The idea for a community network supporting Muslim staff at Ryerson first came about in January after the the terrorist attack in Quebec.
“The shootings were a big shock to us,” Mihar said.
In response, a series of gatherings were organized to lend support to grieving Muslim faculty and give them a space to “unpack.”
It was during these gatherings that Mihar came up with the idea to have a group that brought together faculty and staff members that identify as Muslim.
“It does send a message to our faculty that our colleagues are trying to support us and be there for us,” said Amina Jamal, a sociology associate professor and fellow member of the community network.
While there have been efforts by the Ryerson administration to support Muslim faculty, including hosting the university’s first-ever Eid last year, no group has been created for them until now.

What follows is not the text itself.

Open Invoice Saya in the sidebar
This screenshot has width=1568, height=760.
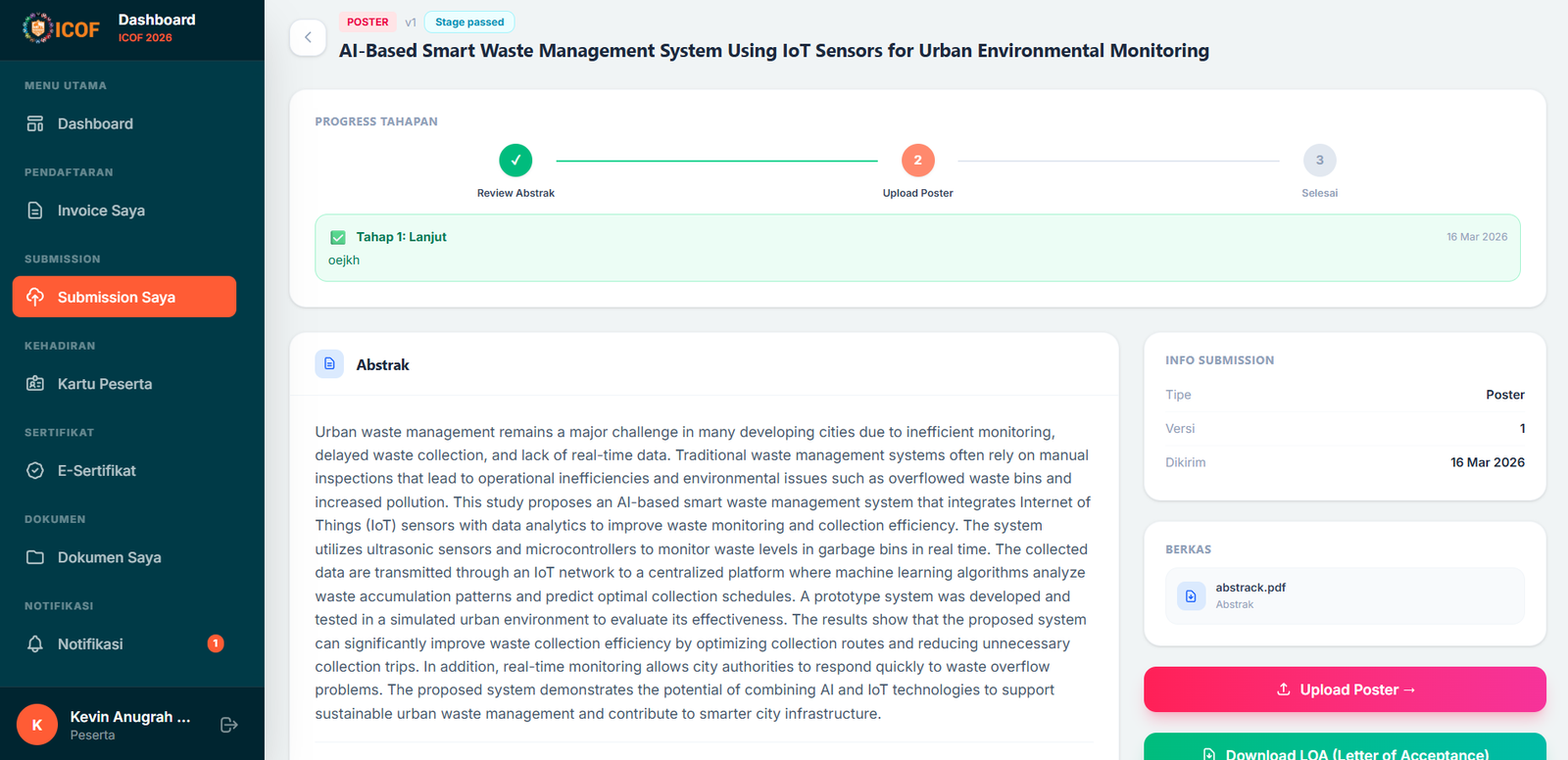[101, 211]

“It’s a place of work,” Mihar said. “We do have a department for equity, diversity and inclusivity (EDI), which is great and definitely supportive, but this community network is something created by employees for employees.”
Mihar also added, “This is a group that’s open to anyone who self-identifies as Muslim, we’re trying to keep it as inclusive as possible with no barriers.”
Sarah Bukhari, who works in the Faculty of Community Services, said the idea was completely supported by the Ryerson administration.
“When we broached the idea, we got so much support from EDI and human resources. After that, it was just a matter of trying to find a time to plan this event.”
Safia Yousuf, another Ryerson faculty member, voiced how happy she was to find a group where she truly belonged.
“I’ve found groups and associations supporting Muslim students but where are the groups supporting Muslim faculty?” she said.
Mihar called the event a success, especially as it was attended by both Muslims and non-Muslims.
“All the attendees wanted a community network like this,” Mihar said. “They were waiting for an event like this to happen, it showed them and us that there is a community to connect.”
While the group does focus on Muslim faculty members, it is inclusive and open to allies coming from all faiths and beliefs.
“What was great was that we saw a lot of non-Muslims come in for the gathering,” Mihar said. “It shows their interest in supporting our initiative.”
Jamal added that the group would also be a great way to gather more information on the kind of barriers that young Muslim students and staff face.
“It’s also good for us to understand the diversity within us and not just the commonality,” she said.